__INPUT__:

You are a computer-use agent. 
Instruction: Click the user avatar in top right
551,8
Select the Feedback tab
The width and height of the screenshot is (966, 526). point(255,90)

__WORK INSTRUCTION__:
The data must be output in full, exactly as given.

__EXERCISE RESULT__:
You are a computer-use agent. 
Instruction: Click the user avatar in top right
551,8
Select the Feedback tab
The width and height of the screenshot is (966, 526). point(255,90)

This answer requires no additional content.